Beginning with the line that has "Where should I click to: View" and ending with the line that has "Screen dimensions: 617x350", retype the entries below exactly, except for the pictures.

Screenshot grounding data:

"""

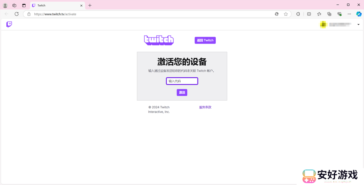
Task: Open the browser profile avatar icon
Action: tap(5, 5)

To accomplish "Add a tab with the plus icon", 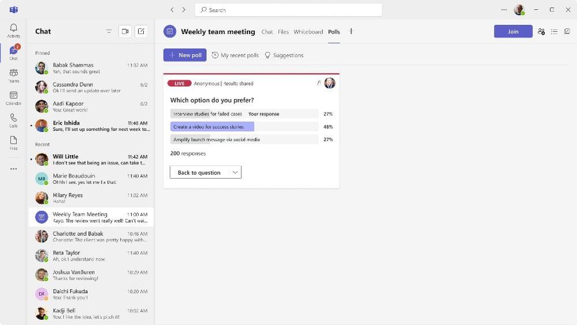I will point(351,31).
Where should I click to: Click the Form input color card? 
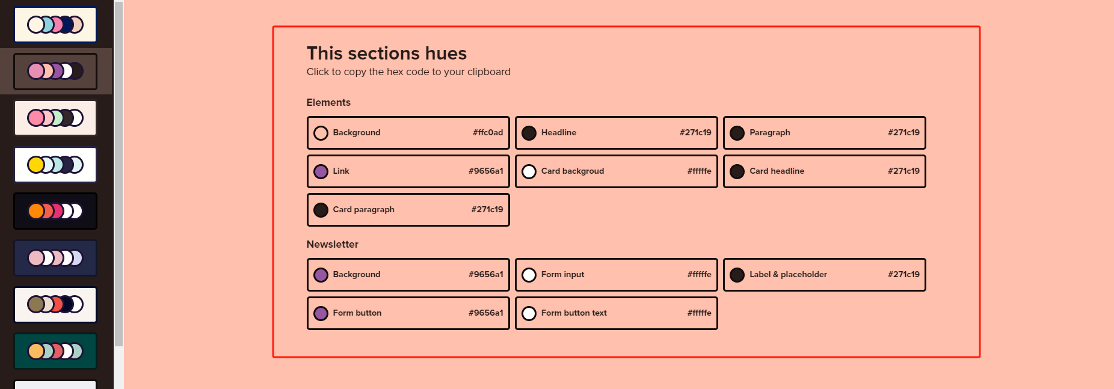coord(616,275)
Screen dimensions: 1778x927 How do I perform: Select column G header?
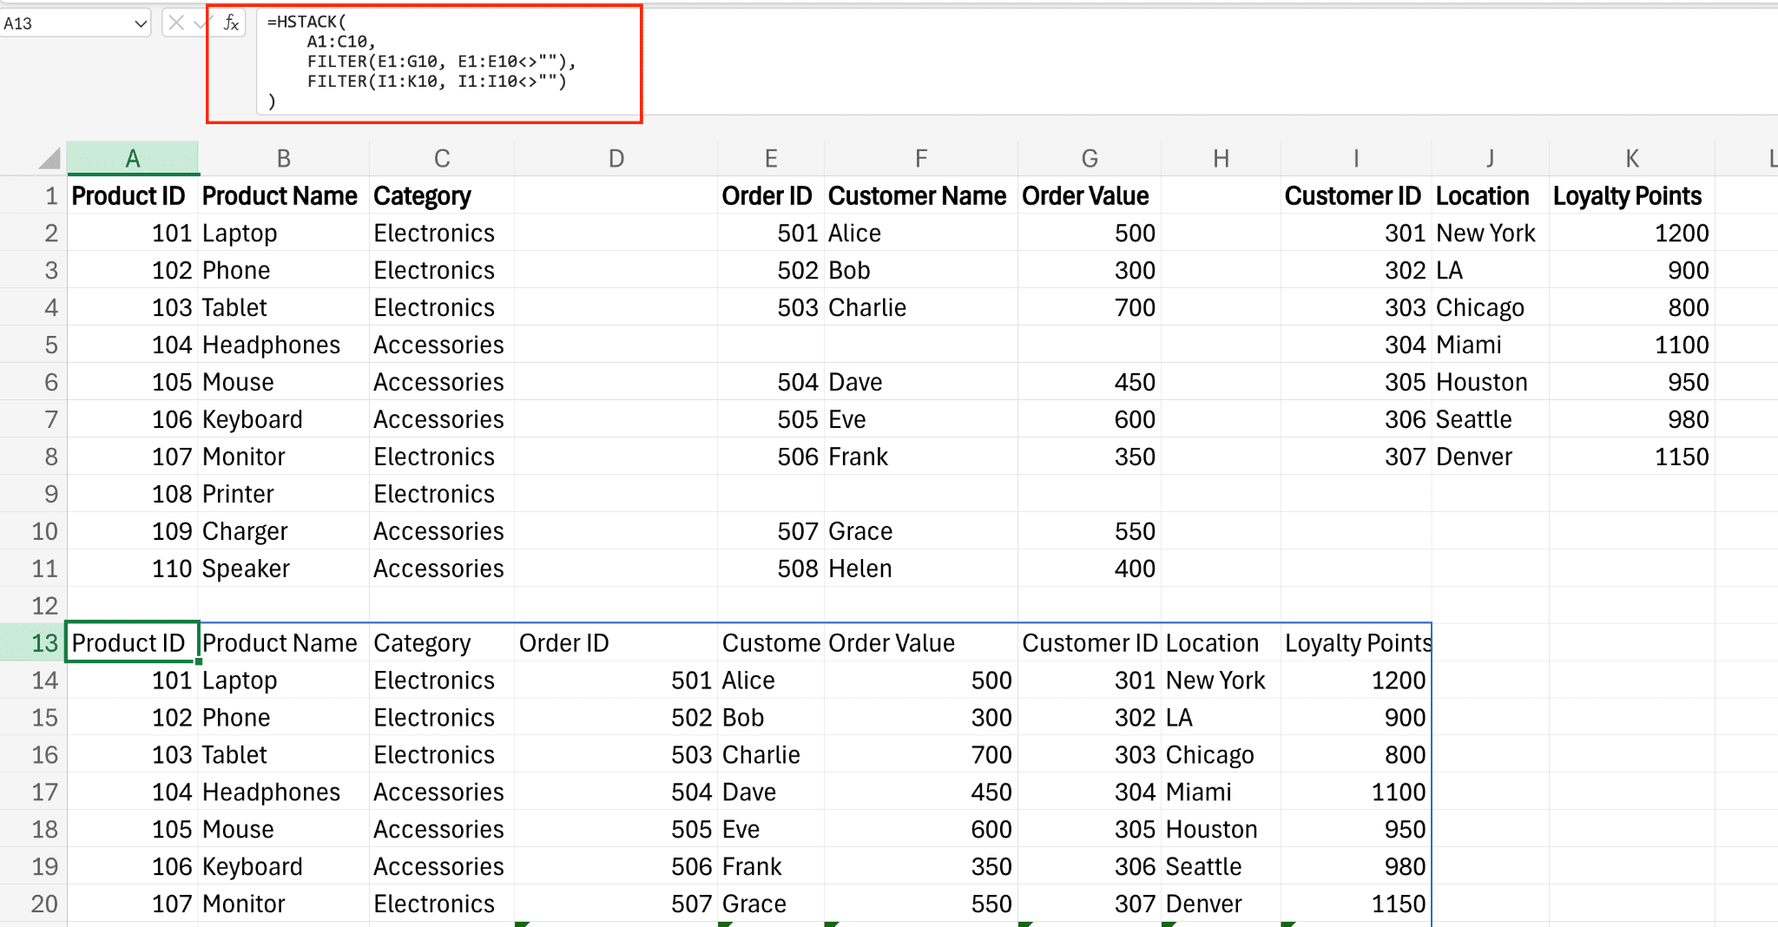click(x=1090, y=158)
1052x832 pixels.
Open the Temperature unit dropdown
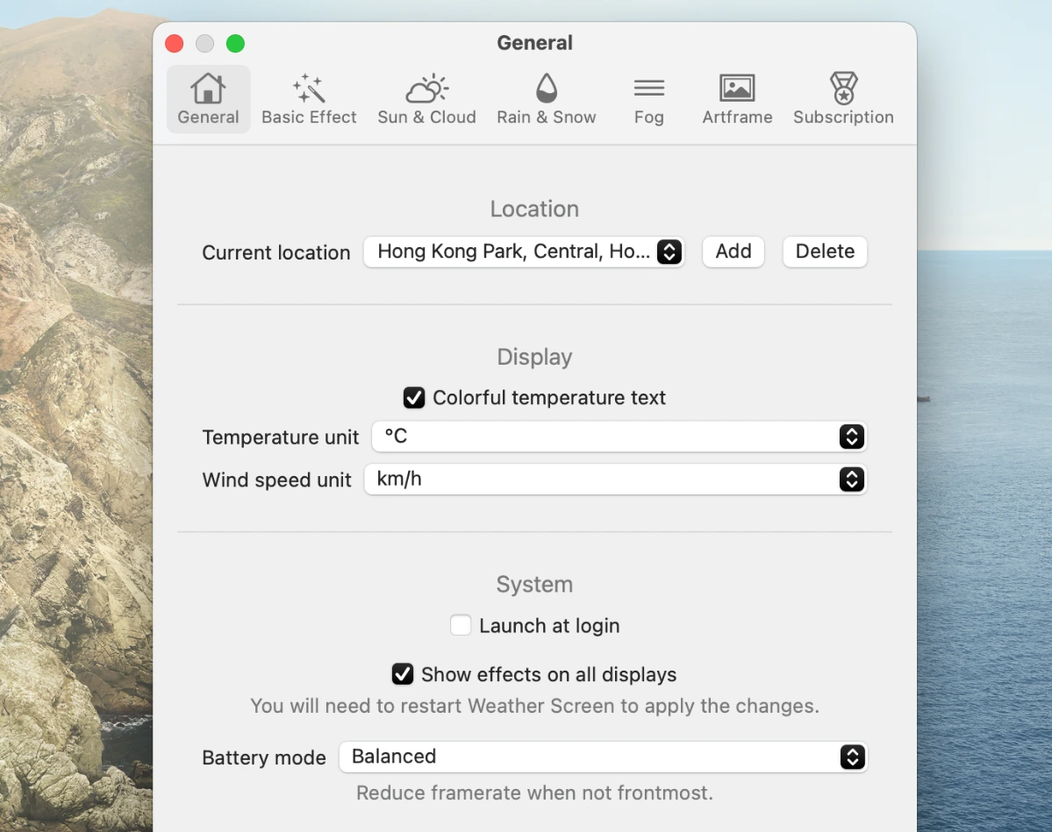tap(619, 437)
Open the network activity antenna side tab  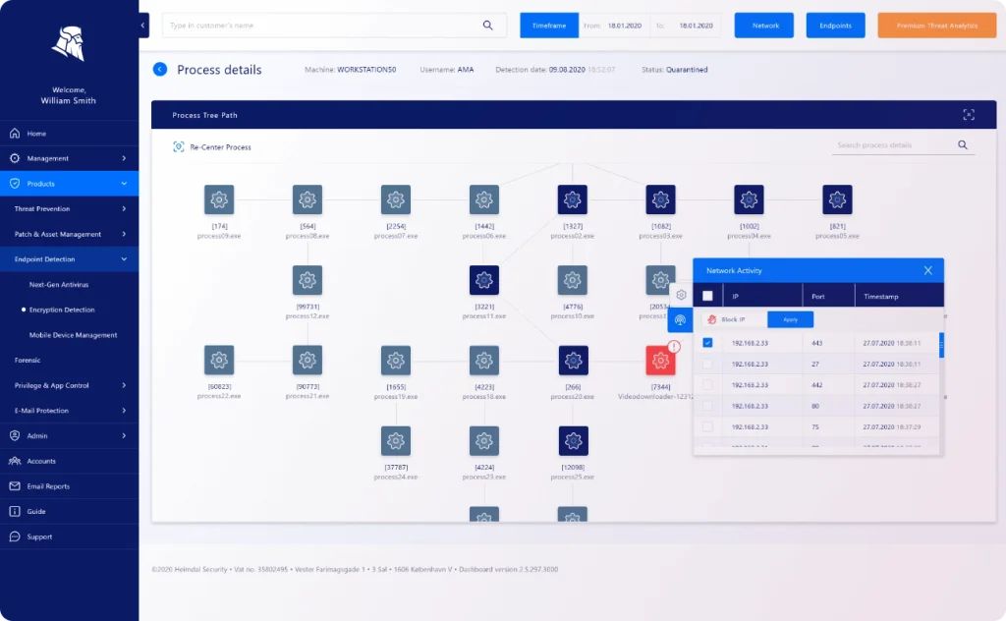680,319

"""
"""

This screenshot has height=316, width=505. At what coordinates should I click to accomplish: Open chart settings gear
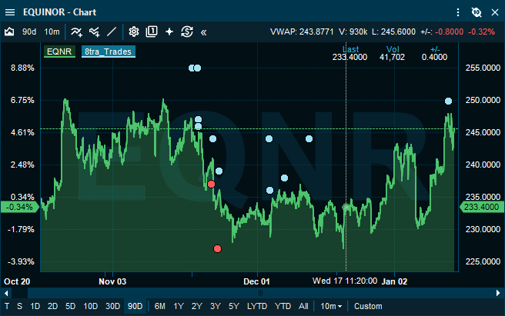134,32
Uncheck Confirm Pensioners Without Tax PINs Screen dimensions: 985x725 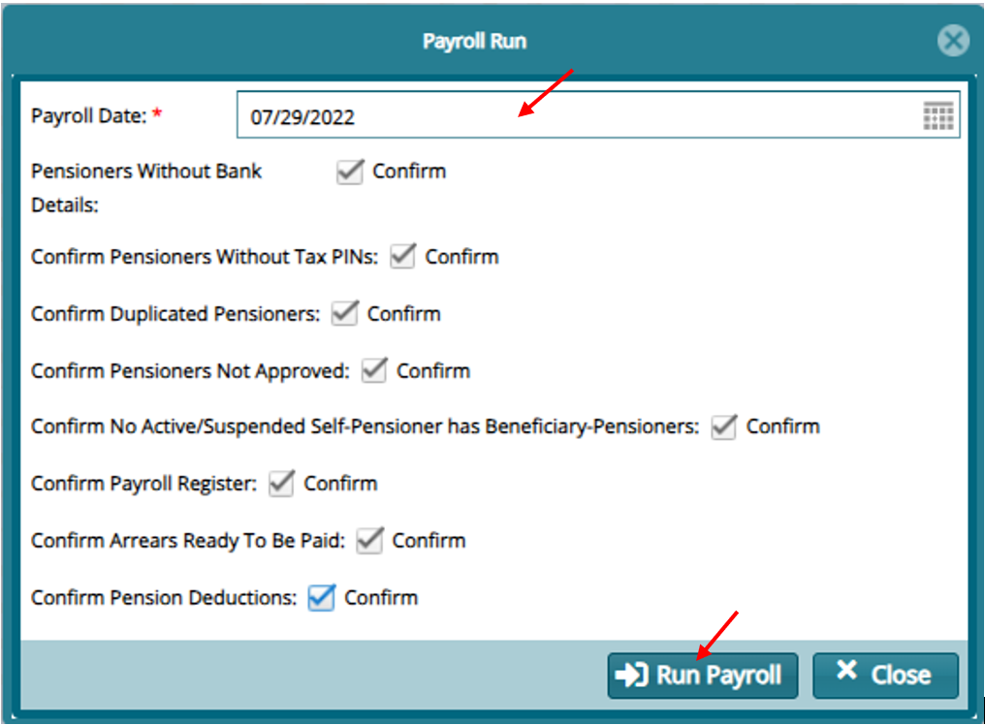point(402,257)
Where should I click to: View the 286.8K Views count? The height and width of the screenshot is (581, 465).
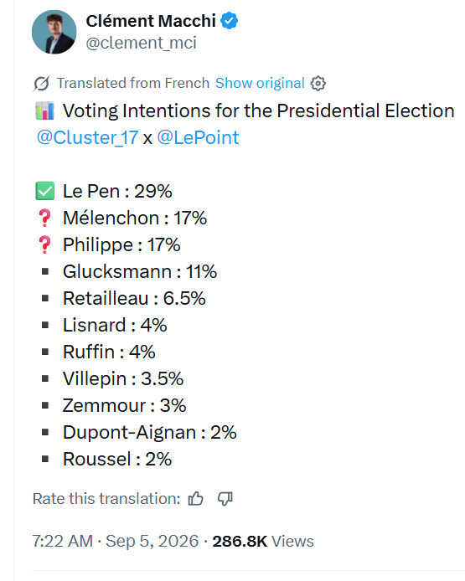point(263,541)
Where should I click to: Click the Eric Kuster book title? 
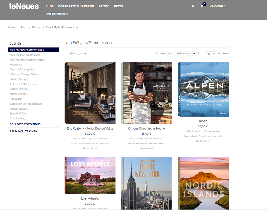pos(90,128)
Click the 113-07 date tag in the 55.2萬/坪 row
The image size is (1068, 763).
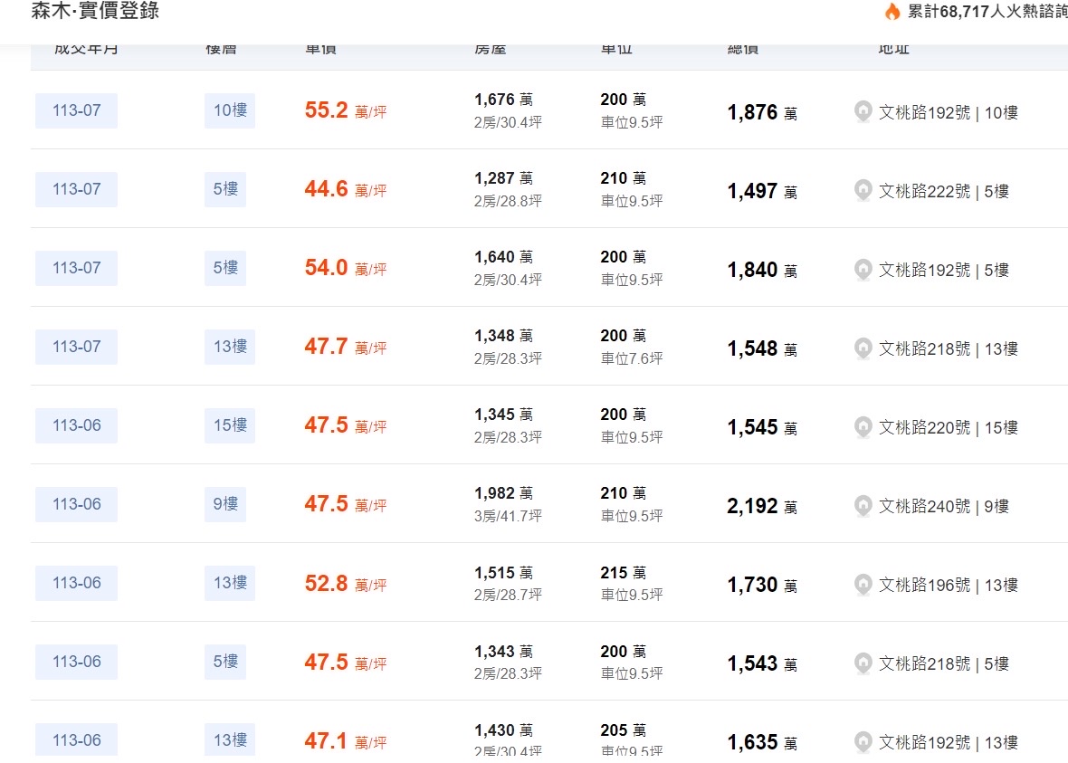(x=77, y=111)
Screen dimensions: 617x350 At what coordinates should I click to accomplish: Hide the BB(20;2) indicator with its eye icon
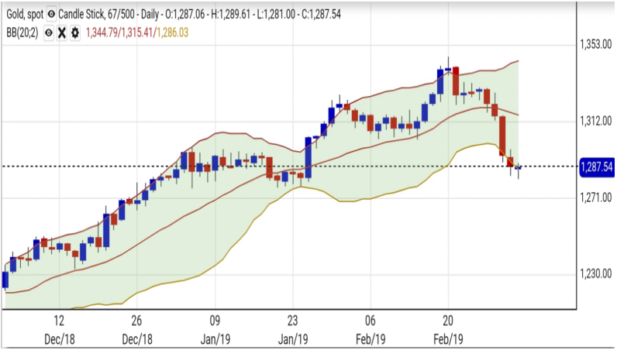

"""

▸ Written answer
Where should I click to: View the 286.8K Views count? The height and width of the screenshot is (581, 465).
point(263,541)
Where should I click to: Click the Eric Kuster book title? 
pos(90,128)
Click the 113-07 date tag in the 55.2萬/坪 row
The image size is (1068, 763).
(x=77, y=111)
Screen dimensions: 617x350 At what coordinates should I click to accomplish: Hide the BB(20;2) indicator with its eye icon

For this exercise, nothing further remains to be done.